Comprehensive analysis of immune ferropotosis gene on renal clear cell carcinoma: Prognosis and influence of tumor microenvironment

Abstract In this study, immune-ferropotosis-related prognostic differentially expressed genes (IFR-DEGs) were selected from the TCGA database, and a total of 103 differentially expressed genes were found. Fifty-two differentially expressed genes related to immunity and ferropotosis were identified using univariate Cox analysis. Stepwise regression was used to establish a Lasso-Cox risk score prognostic model consisting of four immune ferropotosis genes, and overall survival (OS) was significantly better in low-risk patients than in high-risk patients (training set: P < 0.001).In multivariate Cox regression analysis, the risk score was an independent predictor of OS (HR > 1, P < 0.001). Time-dependent ROC curve analysis indicates that the model has good predictive ability. The prognostic model was also well validated in the validation set and the total TCGA cohort. Subcellular fluorescence localization of model genes showed that ACADSB, CHAC1, and PLA2G6 were distributed in the cytoplasm, while LURAP1L was distributed in the nucleus. The expression of mRNA and protein suggested that ACADSB and CHAC1 were lower in renal carcinoma than in normal renal tissue, LURAP1L and PLA2G6 were higher in renal carcinoma. RNA sequencing localization analysis of ACADSB single-cell indicated that ACADSB was enriched in the distal tubule cluster.
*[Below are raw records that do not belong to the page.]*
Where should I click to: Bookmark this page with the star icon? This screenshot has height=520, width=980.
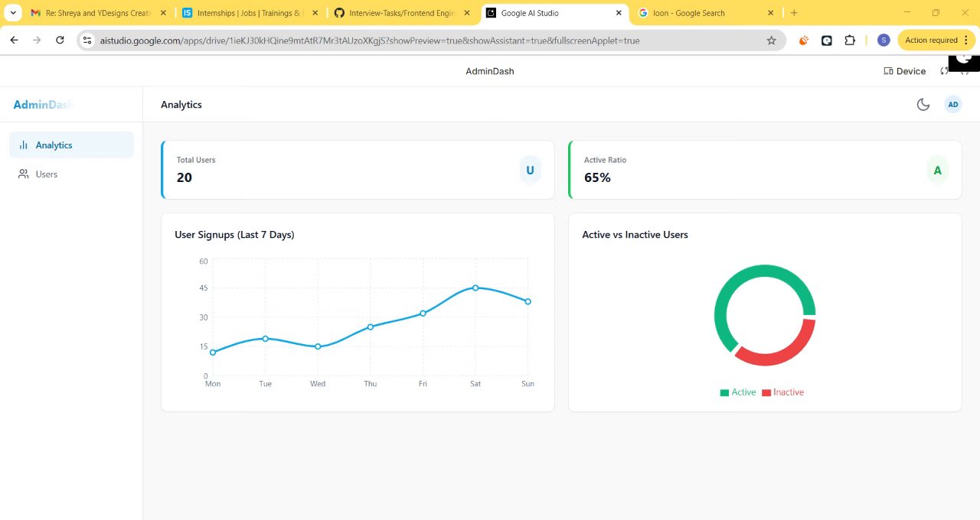(x=771, y=41)
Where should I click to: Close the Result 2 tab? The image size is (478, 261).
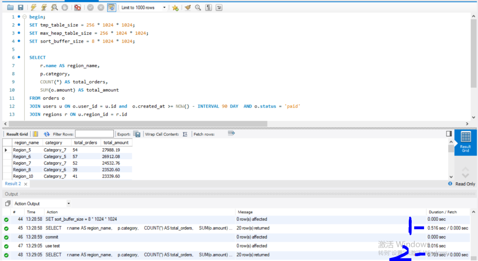[x=26, y=184]
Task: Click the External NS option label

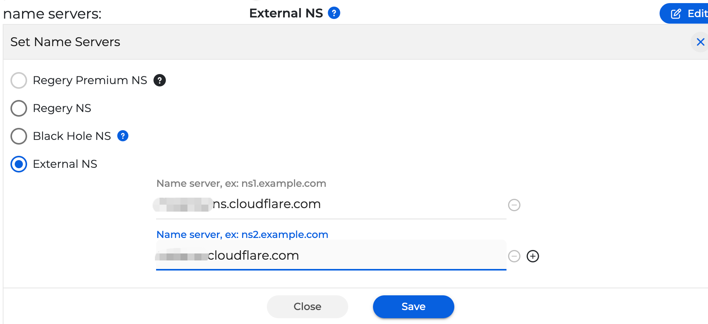Action: [x=65, y=164]
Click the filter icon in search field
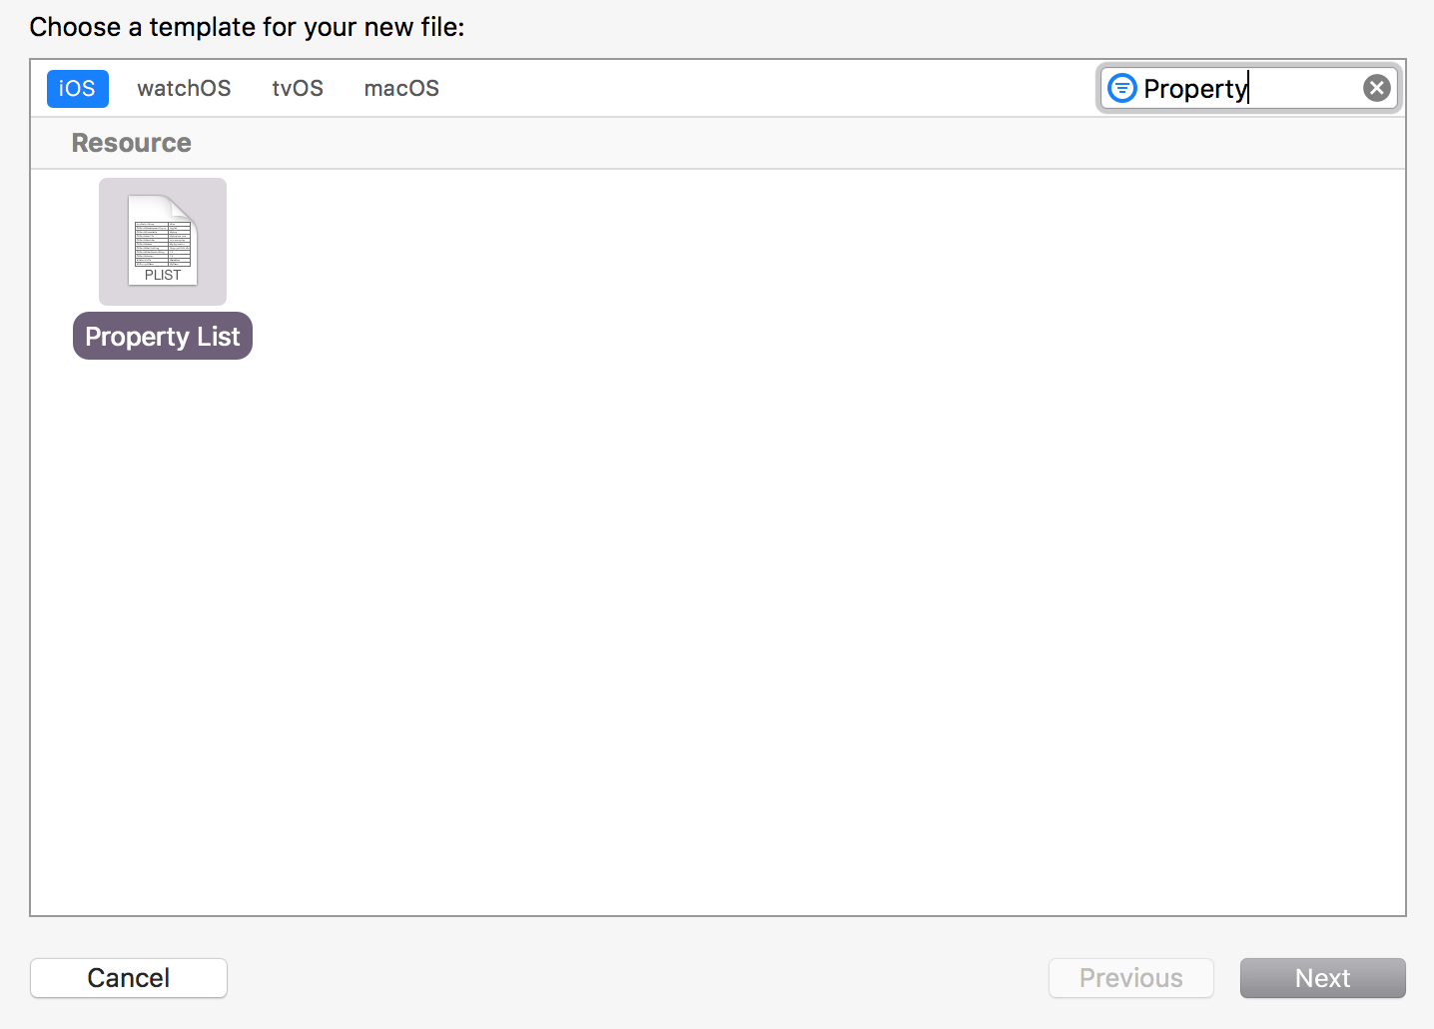The height and width of the screenshot is (1029, 1434). (1122, 88)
After mutation correlation analysis of model genes, 1.56% (7/448) patients were found to have genetic changes, ACADSB was significantly positively correlated with LURAP1L, and negatively correlated with CHAC1 and PLA2G6. CHAC1 was negatively correlated with LURAP1L. We found that CD8+T cells, regulatory T cells (Tregs), macrophage M0, and macrophage M1 levels were significantly higher in high-risk than low-risk patients. Among immune-related functions, we also found that the high-risk group had higher immune function in terms of immune checkpoint, proinflammatory, T-cell co-inhibition, and type II interferon response. Compared with the low-risk group, the high-risk group had a higher immune score in the immune microenvironment, a stronger immune escape ability, and a higher abundance of immune checkpoints. A novel prognostic model of immune ferropotosis-related genes (ACADSB, CHAC1, LURAP1L, and PLA2G6) was constructed, which can effectively predict the survival of patients with KIRC and play an important role in immune infiltration, microenvironment, and immune escape.